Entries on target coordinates

— begin —

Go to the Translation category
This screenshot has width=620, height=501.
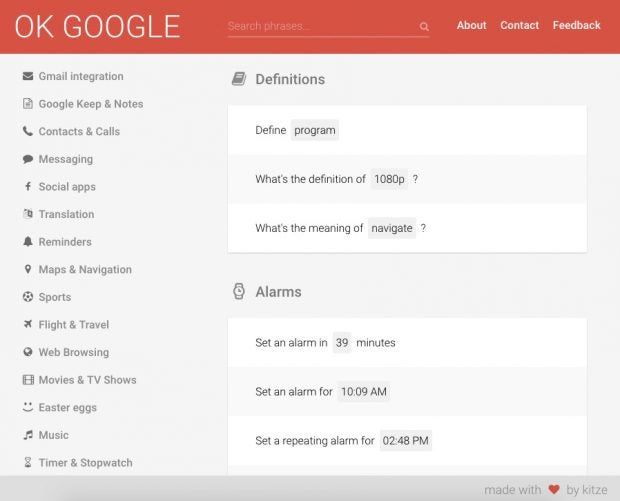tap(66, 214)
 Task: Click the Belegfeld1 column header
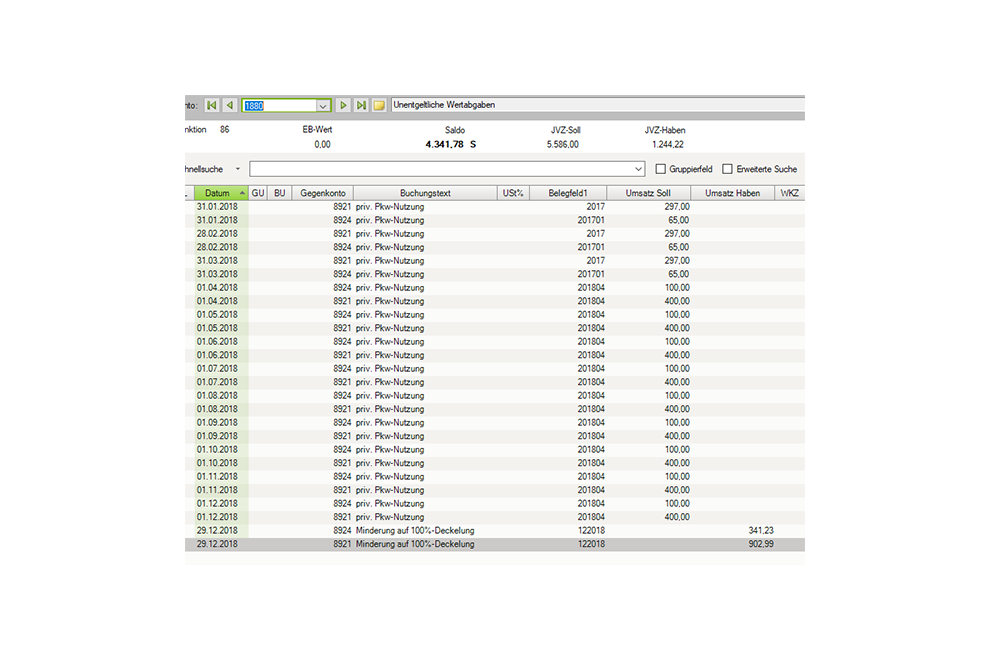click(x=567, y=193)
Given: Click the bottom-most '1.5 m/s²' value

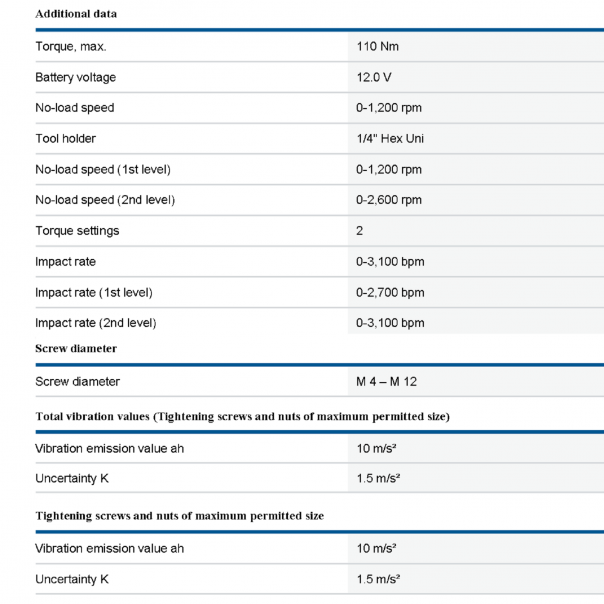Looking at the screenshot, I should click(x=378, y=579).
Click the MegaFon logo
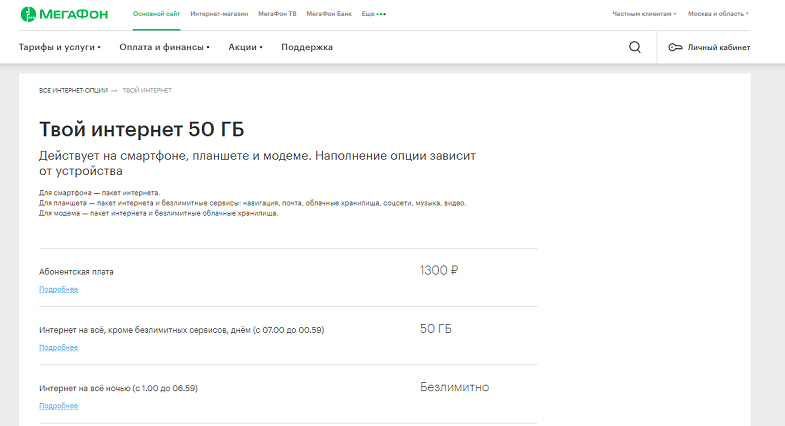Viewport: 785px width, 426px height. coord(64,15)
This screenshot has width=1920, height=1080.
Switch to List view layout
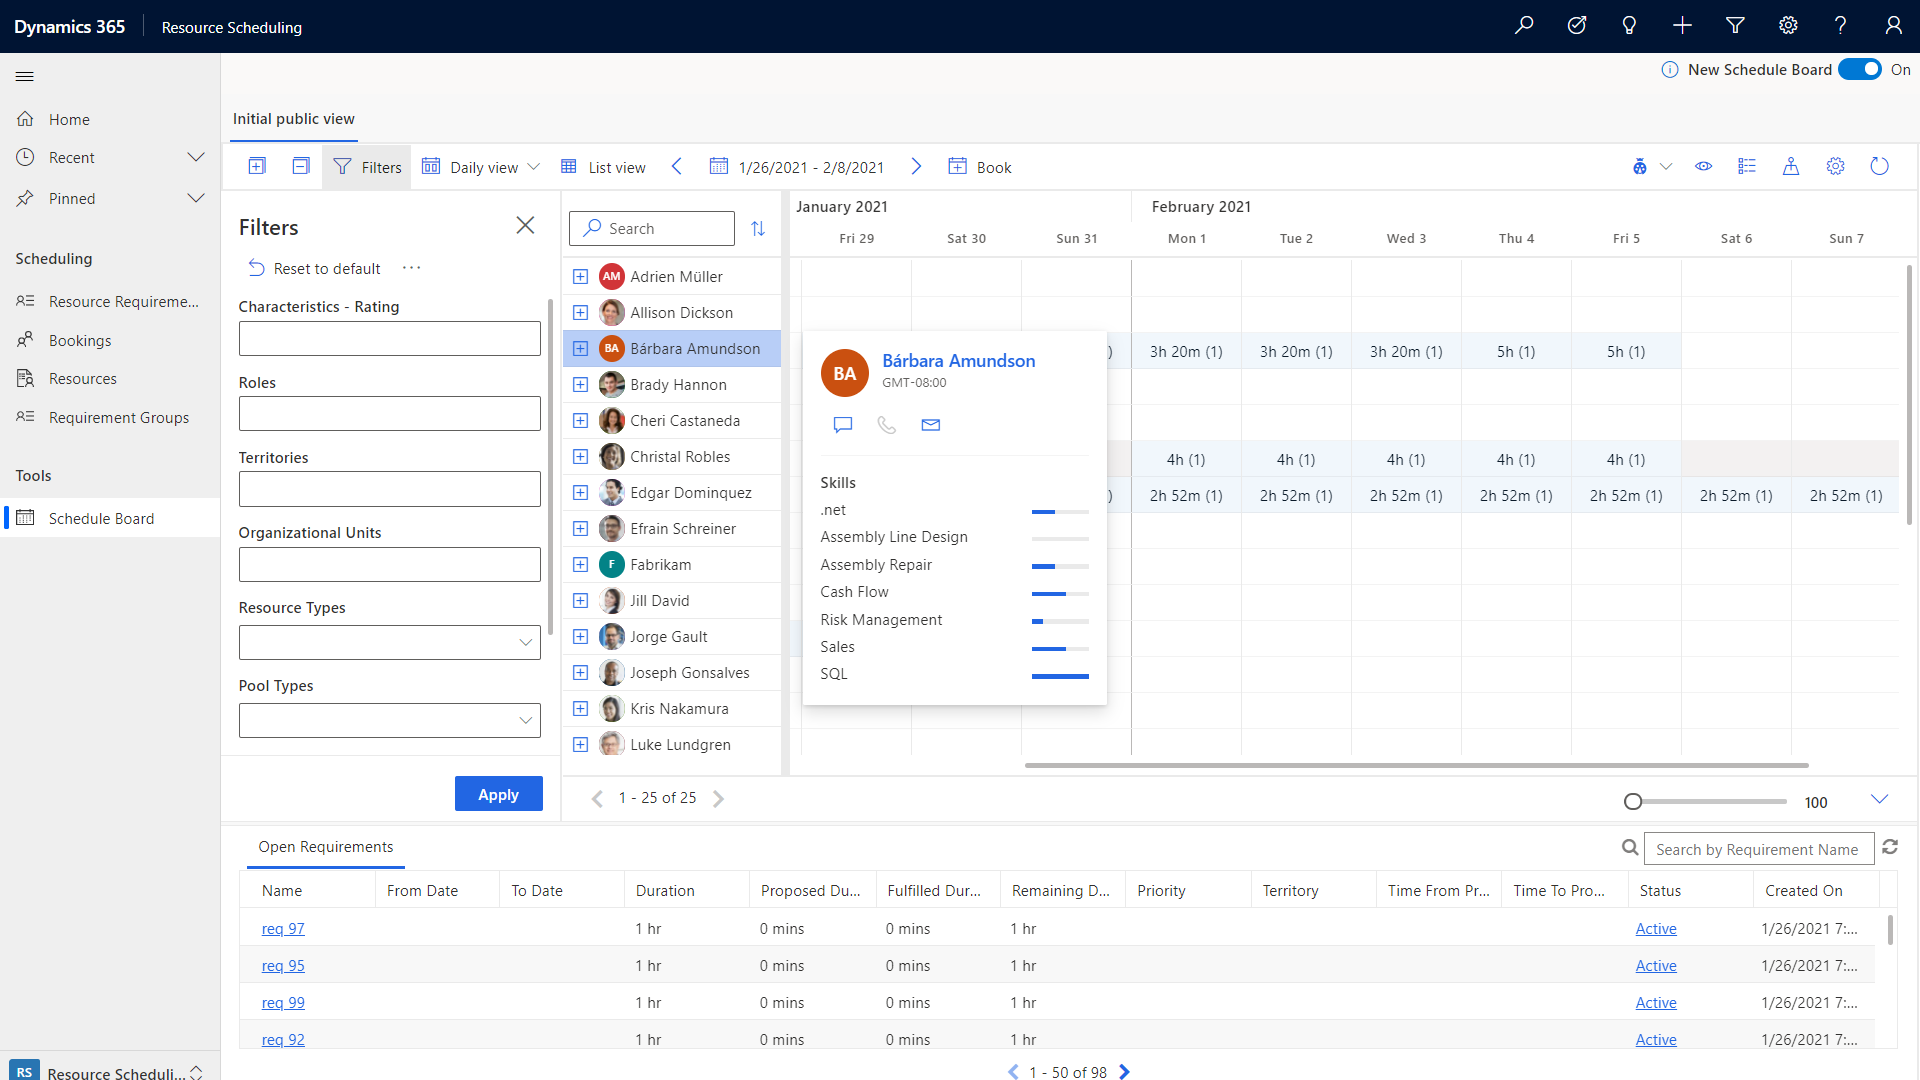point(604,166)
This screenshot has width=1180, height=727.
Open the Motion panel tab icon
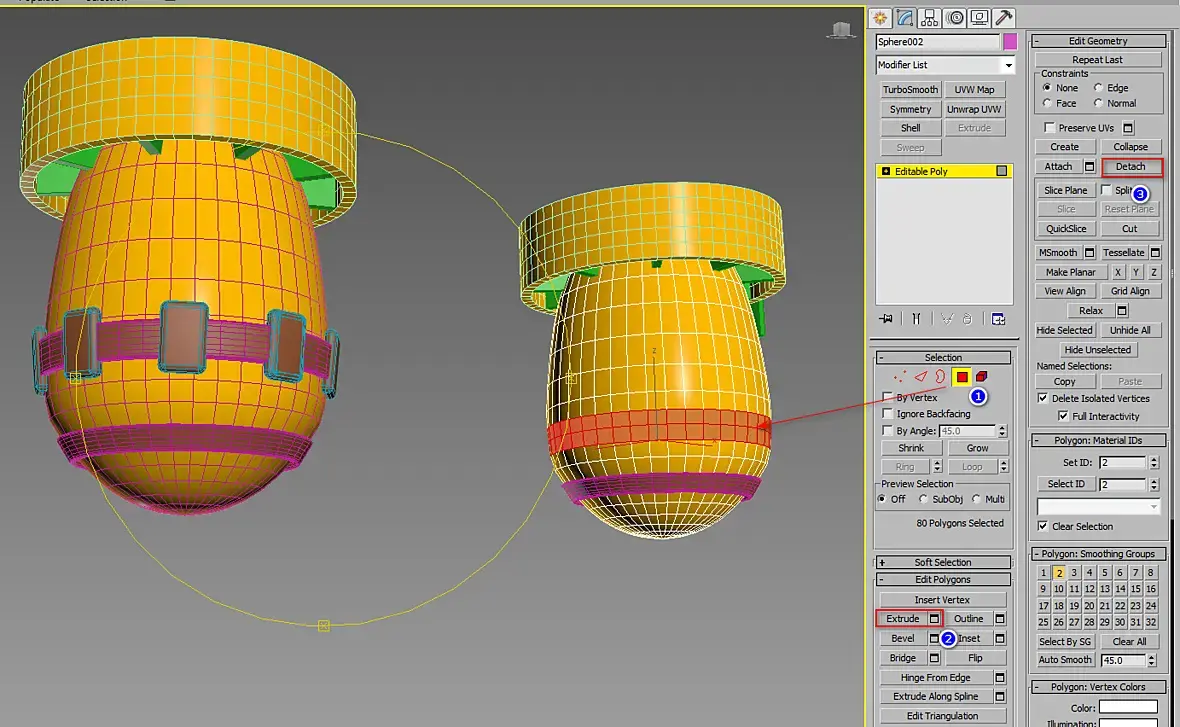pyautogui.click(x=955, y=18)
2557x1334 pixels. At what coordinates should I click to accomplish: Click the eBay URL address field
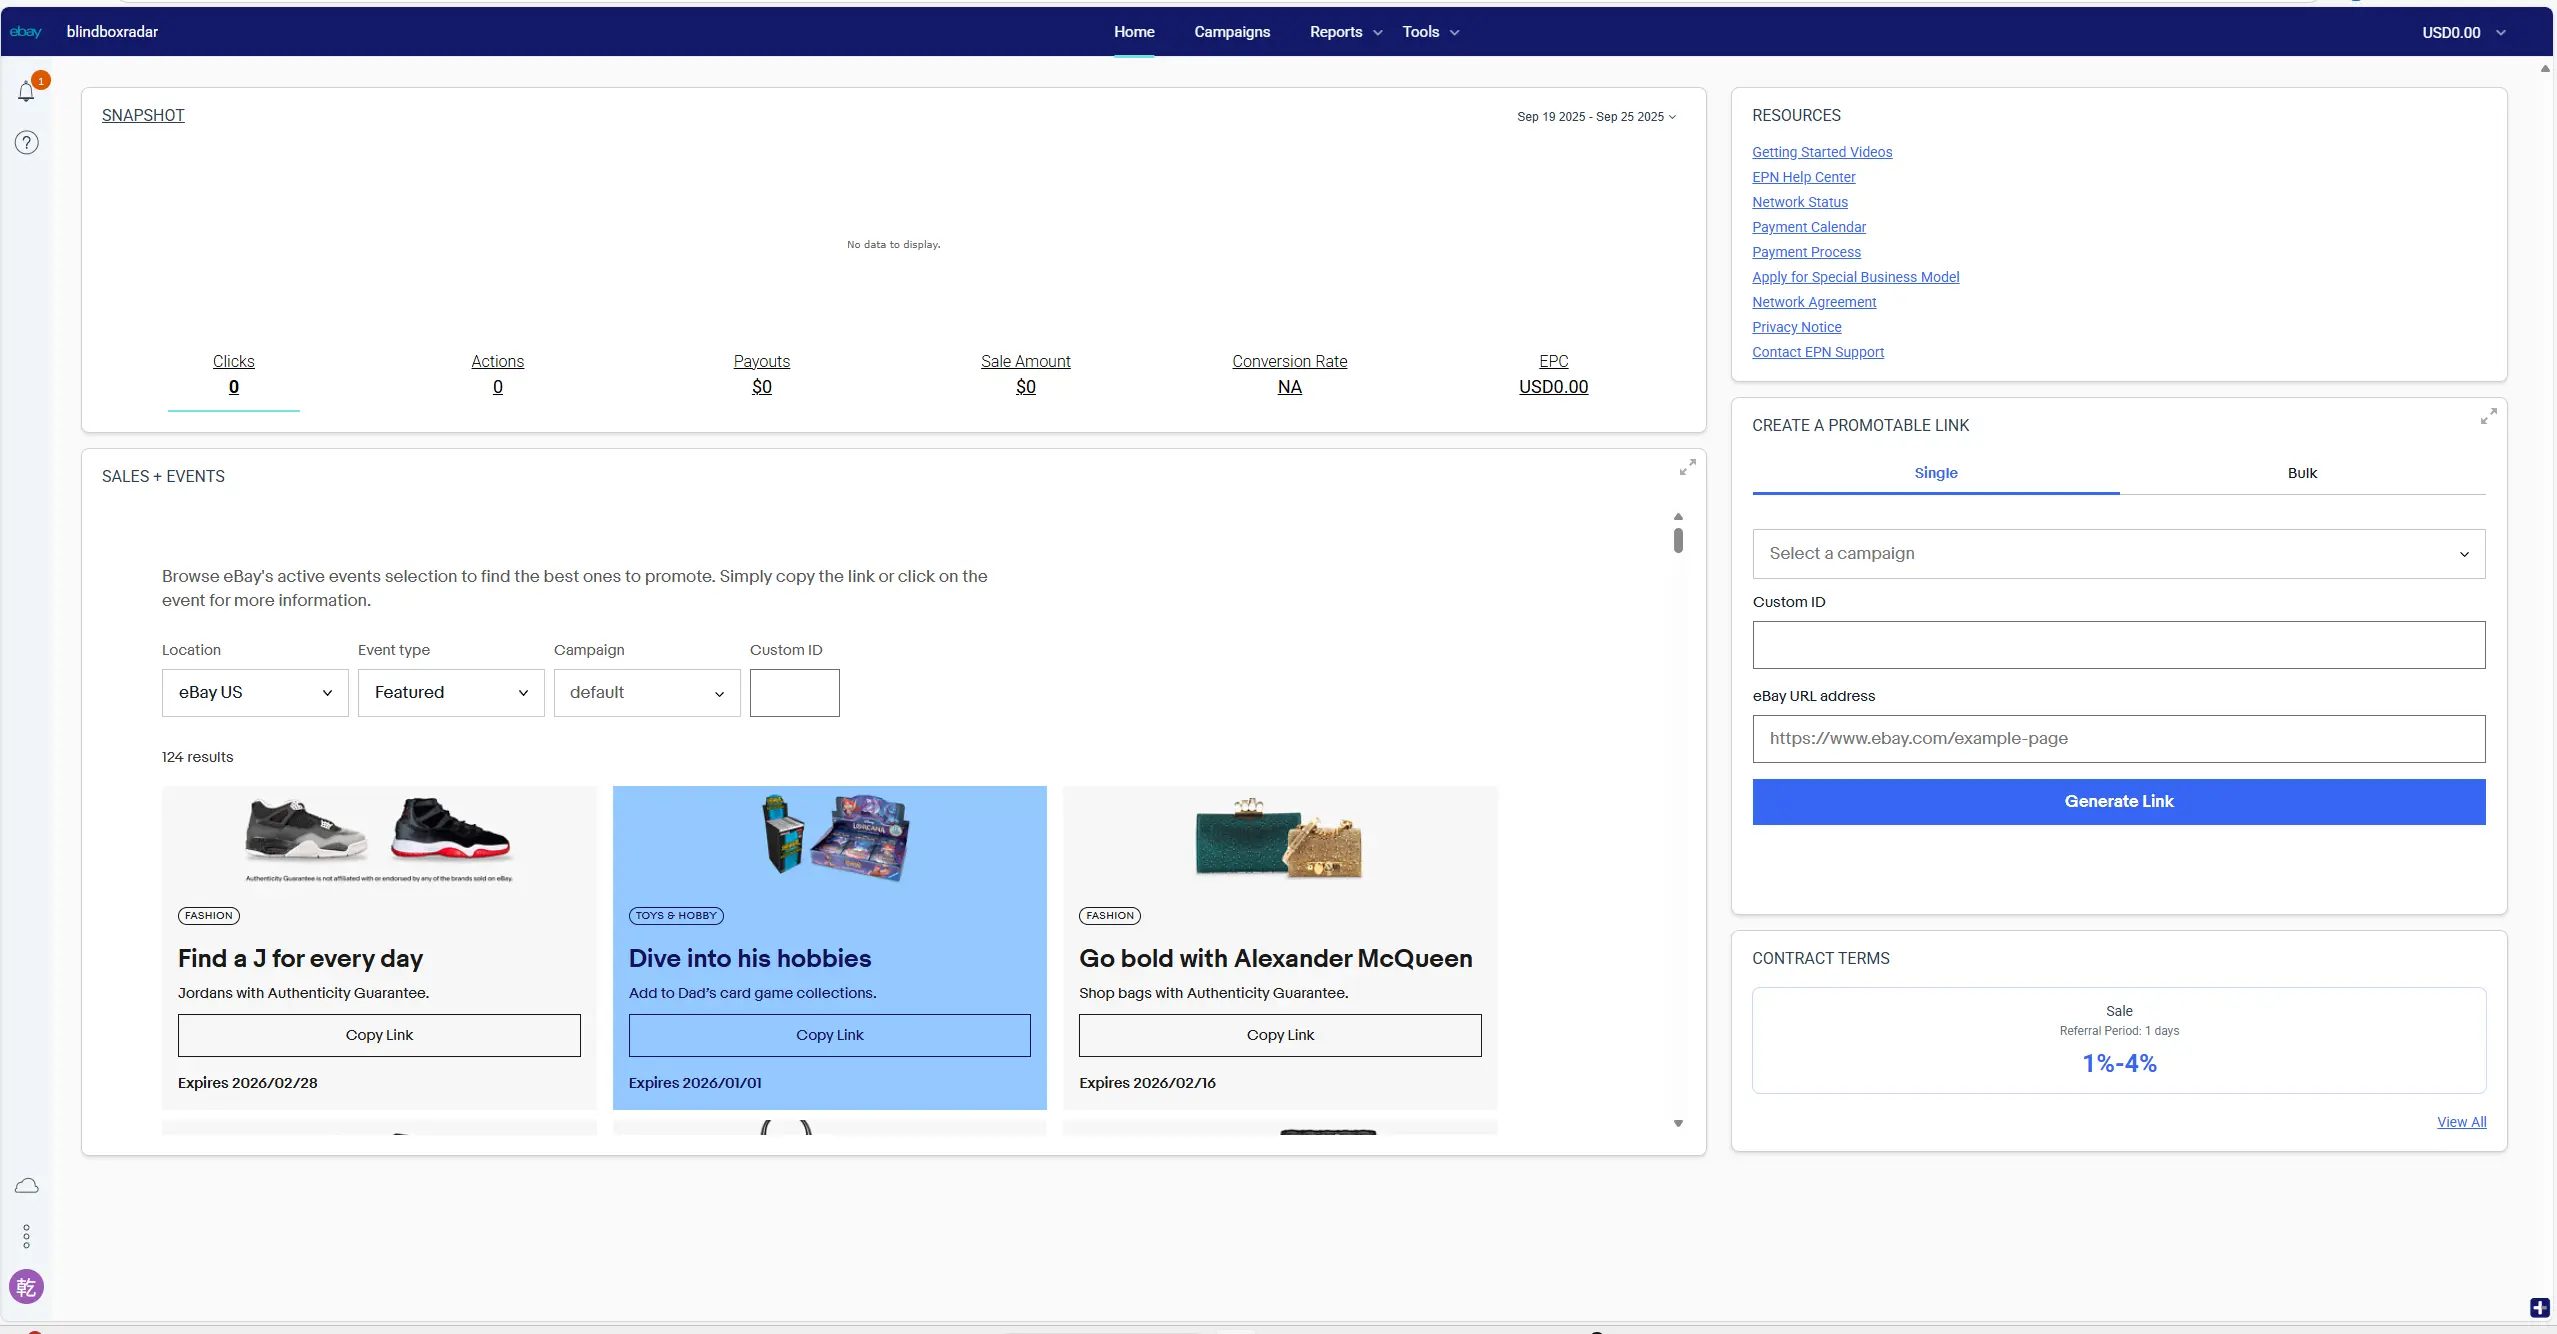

— end —

§ **Short problem**
Can you lay out every line of the records above as a numbered list, skipping blank lines and leaving the pictures out?

§ **Task response**
1. Go to the Translation category
2. This screenshot has width=620, height=501.
3. tap(66, 214)
4.  Task: Click the Belegfeld1 column header
5. click(x=567, y=193)
6. Given: Click the bottom-most '1.5 m/s²' value
7. Looking at the screenshot, I should click(x=378, y=579).
8. Click the MegaFon logo
9. Viewport: 785px width, 426px height. coord(64,15)
10. This screenshot has width=1920, height=1080.
11. Switch to List view layout
12. point(604,166)
13. This screenshot has width=1180, height=727.
14. Open the Motion panel tab icon
15. pyautogui.click(x=955, y=18)
16. 2557x1334 pixels. At what coordinates should I click to accomplish: Click the eBay URL address field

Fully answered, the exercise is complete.